First published on PharmaLive.com here
As you read this article between Zoom calls and web-based training sessions, it’s hard to remember a time when “in-person” meetings were the only way to interact with colleagues. We’ve all seen the changes that have come out of the pandemic and the continued uptake of technology to communicate.
Now that the floodgates have opened, and businesses are seeing what actually can be done virtually, some things just make more sense to remain that way. And the proof is in the pudding – Pfizer announced in January that it’s reducing its U.S. sales staff “as it expects doctors and other healthcare providers to want fewer face-to-face interactions with salespeople.” More and more medical congresses are moving fully—or partially—to web-based events, and commercial office space is becoming less of a hot commodity. All these factors point to a fundamental change in how healthcare practitioners (HCPs) interact with their industry.

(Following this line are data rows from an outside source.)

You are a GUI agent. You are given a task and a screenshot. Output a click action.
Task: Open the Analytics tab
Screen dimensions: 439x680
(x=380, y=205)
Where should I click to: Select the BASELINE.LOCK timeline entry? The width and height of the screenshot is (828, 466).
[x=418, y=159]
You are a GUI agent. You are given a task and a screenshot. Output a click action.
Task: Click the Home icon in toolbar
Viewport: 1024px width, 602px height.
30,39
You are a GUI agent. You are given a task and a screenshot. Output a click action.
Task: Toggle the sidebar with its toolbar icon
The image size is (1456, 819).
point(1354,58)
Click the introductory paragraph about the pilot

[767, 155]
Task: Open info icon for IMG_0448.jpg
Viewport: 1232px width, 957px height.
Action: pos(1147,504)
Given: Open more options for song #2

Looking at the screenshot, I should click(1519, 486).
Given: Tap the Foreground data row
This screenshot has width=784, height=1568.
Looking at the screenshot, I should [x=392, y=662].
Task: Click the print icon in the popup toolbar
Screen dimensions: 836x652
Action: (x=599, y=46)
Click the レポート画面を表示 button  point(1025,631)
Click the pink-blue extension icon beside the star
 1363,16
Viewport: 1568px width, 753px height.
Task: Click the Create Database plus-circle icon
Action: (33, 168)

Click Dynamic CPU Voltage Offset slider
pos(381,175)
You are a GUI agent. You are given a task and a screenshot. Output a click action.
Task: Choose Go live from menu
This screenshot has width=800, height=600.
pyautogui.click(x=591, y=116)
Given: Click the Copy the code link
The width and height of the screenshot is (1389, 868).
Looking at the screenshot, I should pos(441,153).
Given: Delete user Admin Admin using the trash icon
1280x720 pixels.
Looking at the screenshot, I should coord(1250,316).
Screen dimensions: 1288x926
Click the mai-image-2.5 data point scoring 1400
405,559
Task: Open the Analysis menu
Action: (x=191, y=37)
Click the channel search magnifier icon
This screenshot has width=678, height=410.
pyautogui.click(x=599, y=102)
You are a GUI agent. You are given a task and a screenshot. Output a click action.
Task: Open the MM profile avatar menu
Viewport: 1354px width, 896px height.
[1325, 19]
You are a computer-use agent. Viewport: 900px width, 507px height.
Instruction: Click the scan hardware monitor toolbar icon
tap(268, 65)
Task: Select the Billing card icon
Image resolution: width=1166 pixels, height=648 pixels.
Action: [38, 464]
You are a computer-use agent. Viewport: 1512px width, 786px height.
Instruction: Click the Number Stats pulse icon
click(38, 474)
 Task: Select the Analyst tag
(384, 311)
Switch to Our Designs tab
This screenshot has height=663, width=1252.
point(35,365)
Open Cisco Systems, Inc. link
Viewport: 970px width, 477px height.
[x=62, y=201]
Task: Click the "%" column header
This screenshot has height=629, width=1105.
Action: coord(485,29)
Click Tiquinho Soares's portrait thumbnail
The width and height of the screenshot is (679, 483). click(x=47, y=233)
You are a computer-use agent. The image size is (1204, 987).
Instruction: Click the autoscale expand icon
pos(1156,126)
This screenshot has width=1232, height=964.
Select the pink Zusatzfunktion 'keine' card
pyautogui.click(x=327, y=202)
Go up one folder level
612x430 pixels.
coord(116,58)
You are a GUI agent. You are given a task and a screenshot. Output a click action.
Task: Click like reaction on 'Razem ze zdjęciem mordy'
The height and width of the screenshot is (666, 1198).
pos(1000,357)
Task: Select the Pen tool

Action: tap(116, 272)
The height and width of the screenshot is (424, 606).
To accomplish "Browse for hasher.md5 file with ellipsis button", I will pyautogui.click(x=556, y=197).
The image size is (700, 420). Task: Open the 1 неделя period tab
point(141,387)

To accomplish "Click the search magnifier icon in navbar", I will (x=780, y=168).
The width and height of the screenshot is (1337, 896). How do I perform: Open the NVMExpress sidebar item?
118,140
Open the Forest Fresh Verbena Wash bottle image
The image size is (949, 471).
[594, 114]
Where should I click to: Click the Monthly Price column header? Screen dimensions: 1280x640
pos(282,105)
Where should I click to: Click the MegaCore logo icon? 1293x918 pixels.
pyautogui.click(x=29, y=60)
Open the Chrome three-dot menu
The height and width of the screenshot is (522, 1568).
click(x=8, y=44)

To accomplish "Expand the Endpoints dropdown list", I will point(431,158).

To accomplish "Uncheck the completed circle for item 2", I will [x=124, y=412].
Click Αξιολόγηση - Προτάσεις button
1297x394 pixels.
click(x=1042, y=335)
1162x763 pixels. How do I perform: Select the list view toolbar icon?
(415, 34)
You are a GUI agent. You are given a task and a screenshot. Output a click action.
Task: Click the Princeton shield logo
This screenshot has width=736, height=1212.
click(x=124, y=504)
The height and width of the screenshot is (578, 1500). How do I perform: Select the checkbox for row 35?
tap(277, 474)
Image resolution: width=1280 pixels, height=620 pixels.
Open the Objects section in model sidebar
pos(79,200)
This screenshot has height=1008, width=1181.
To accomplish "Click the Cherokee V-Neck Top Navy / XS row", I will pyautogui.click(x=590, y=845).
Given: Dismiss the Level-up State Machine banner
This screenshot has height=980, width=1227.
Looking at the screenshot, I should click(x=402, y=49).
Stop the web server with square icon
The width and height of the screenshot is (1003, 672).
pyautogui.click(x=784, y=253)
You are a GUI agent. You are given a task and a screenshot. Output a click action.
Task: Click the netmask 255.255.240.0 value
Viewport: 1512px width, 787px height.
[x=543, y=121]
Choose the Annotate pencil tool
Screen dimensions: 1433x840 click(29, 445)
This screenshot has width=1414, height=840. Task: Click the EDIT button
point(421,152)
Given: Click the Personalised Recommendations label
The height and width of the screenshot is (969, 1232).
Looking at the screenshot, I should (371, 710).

Introducing Digital Opinion Leaders
The identification and alignment with Key Opinion Leaders (KOLs) have long been a key component in healthcare communications strategy—doctors trust their highly esteemed colleagues for advice, more than salespeople, and rightly so. Data from an HCP Digital Education Survey by Healthcasts indicated that 83% of HCPs are likely to prescribe a new drug if it’s endorsed by an opinion leader. Younger HCPs naturally tend to be more active online, but as we all have become immersed in technology-enabled communications, many more doctors are casting their eyes in the direction of a new breed of KOLs—Digital Opinion Leaders (DOLs). DOLs are individuals who have garnered a high level of impact online in focused medical specialties. Unfortunately, the KOLs your company is already aware of and possibly engaging with, are not necessarily the most impactful thought leaders in online platforms (though there is often overlap). In 2022, it will no longer be “nice to have” an idea of your therapeutic area’s DOLs—it should be considered quite necessary.
When a DOL Tweets, People Listen…and Retweet
In addition to managing a successful medical career, Stephanie Graff, MD, FACP, the Director of the Breast Oncology Program at Lifespan Cancer Institute, has garnered more than 13,000 followers on Twitter. Last December, Dr. Graff shared posts of new research coming out of the 2021 San Antonio Breast Cancer Symposium, which she found compelling. Within hours, her followers shared her posts with their own followers, reaching nearly half a million social media users.
Young doctors like Dr. Graff can create a passionate following by sharing their uniquely informed perspectives, and they are becoming more common. With so much going on at any moment, people are looking for experts in incredibly narrow fields to help curate the massive amount of information out there. The open nature of social networks allows some degree of natural selection to take place—those that are sharing the most interesting, up-date information will organically “rise to the top” and gain more and more influence.
The Smartest Person in the Room Isn’t Always the Loudest Voice
The process for identifying DOLs takes more digital sleuthing than one would think. With so much noise online, is not as simple as just looking for the loudest online voices. It’s important to take into consideration a number of factors to find the right fit.
- Brand/safety should always be kept front of mind.
Look for red flags such as posts on non-factual information, controversial opinions, and aggressive online activity. Pharma companies should also investigate if they are already working closely with any competitors.
- Reach and Engagement—looking beyond just followers.
Examine actual reach and engagements such as likes, comments, and shares. We call this extended reach—an expert may have “x” number of followers but a high amount of engagement, so their messaging is actually shared to with many more people.
- Remember relevance.
How on-subject are conversations and discussions? Is the person speaking mainly about the brand’s focus area or is it just one of many topics? Additionally, who makes up the DOL’s audience—are they mainly other doctors, or a mix of other types of non-targets?
- Consider impact—how influential are these expert’s posts?
Are they being picked up by other media sources and activating new discussions? How engaging are their posts? It is important to evaluate this to ensure that an active account is not operating in an echo chamber but is in fact a DOL of interest.
- Finally, evaluate a DOL’s authenticity.
Does the influencer have genuine authority in a subject area? Are their posts unique and reflective of their personality?
Our vote for key sources for finding DOLs in Pharma goes to Twitter, LinkedIn, and Instagram (the latter in particular for more aesthetic fields, like Dermatology). The publicly available, open nature of Twitter and Instagram gives experts the ability to speak to the whole world. Any truly influential expert with a large presence on another more closed network (e.g., Doximity or Sermo) will also work on building their audience on these platforms as well. LinkedIn operates in more of a closed environment, but it is geared towards professionals by its nature and makes a good starting point for DOL searches.
As an added plus, Twitter offers a powerful software API—meaning that external software platforms (like we offer at our company) can churn through its billions of conversations and help identify Opinion Leaders in very narrow fields. Focus on going deep rather than wide to “fish where the fish are” and don’t get too concerned with combing every platform out there.
Start sleuthing—the world has changed, and 2022 is the year to get to know the DOLs in your field.